The liturgy speaks about God’s everlasting love for His people, how much He loves them, how He leads the people of Israel forty years through the wilderness, how God feeds his people with manna in the wilderness, how God protects them from the fiery serpents, scorpions and from the thirsty ground, where there was no water, He gave them water from the rock and fed in the wilderness with manna. God loves His people with an everlasting love putting no condition on his love.

 

In the Gospel, Jesus speaks about His everlasting love in giving himself to be our food and drink. God loved the world so much that He gave His only Son to die on the cross for sinners and Jesus loved sinners so much that He offered His body and blood to be our food on our journey of faith.
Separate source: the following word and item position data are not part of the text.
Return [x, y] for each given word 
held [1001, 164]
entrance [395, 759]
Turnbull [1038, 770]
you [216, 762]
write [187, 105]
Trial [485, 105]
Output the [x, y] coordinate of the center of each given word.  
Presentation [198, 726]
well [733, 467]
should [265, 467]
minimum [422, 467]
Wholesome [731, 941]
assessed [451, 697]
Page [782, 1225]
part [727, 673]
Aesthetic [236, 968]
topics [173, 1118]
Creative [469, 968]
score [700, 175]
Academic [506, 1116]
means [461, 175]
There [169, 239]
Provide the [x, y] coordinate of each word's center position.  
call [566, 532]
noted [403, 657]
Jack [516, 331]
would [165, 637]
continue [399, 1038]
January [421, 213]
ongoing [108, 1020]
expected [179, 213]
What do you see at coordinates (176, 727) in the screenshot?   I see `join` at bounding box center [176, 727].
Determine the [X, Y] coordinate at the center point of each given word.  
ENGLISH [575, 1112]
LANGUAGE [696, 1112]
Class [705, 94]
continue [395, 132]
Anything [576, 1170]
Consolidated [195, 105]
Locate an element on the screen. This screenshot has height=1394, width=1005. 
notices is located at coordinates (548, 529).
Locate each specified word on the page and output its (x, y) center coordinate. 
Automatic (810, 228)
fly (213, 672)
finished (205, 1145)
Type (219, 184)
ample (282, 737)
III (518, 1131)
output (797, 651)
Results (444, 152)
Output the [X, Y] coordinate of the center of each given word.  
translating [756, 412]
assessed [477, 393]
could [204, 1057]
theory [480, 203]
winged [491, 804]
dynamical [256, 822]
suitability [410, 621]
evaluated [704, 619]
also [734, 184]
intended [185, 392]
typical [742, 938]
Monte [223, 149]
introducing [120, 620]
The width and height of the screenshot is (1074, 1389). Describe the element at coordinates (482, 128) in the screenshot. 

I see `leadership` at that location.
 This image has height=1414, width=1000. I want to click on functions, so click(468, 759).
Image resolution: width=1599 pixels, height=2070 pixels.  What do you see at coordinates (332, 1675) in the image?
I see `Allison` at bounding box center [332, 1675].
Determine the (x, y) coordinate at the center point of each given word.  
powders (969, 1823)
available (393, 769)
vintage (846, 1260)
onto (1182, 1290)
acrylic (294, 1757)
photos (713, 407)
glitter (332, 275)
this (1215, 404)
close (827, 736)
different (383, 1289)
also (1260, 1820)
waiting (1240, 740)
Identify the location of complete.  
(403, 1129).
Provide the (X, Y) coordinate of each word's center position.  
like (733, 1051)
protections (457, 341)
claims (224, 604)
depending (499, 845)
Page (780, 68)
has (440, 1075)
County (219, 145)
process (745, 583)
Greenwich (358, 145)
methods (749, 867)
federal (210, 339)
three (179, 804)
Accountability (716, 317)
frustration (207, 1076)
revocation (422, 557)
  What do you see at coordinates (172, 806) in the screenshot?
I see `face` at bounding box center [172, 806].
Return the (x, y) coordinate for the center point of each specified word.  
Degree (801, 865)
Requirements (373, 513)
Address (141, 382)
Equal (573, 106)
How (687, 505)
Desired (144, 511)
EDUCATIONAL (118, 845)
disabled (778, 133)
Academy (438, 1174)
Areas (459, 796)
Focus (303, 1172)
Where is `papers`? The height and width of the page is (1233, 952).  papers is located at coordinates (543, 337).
Jesus gives Himself to us every day in the holy sacrifice to be our companion and love in our daily struggles, to be with us forever not to leave us orphans as unwanted, forgotten but to be our companion all through our life. Lord Jesus, you instituted the sacrament of your Body and Blood because Your love exceeds all words. Burning with love for us, you desired to give yourself to us and took up Your dwelling in the consecrated host entirely and forever; you did this to remain with us forever.

 

Lord Jesus, you find Your delight in being with us but do we find ours in being with You. Do we who have the privilege of dwelling so near Your altar, perhaps even in your own house, find our delight in being with you? Is it not true that we pay very little attention to preparing ourselves each day as worthily as we can for the Eucharistic Banquet while we allow ourselves to be absorbed in so many things. Jesus comes to us every morning but does He always get a warm, delicate, attentive and loving welcome? He finds the hearts of His friends filled with thousand thoughts, distractions, worldly affections while there is little room for the divine guest. May the Eucharist draw us ever more deeply into the love of Christ, strengthen our faith and charity, and make our whole life a living testimony of His abiding presence.

 


Response: O Jerusalem, glorify the Lord!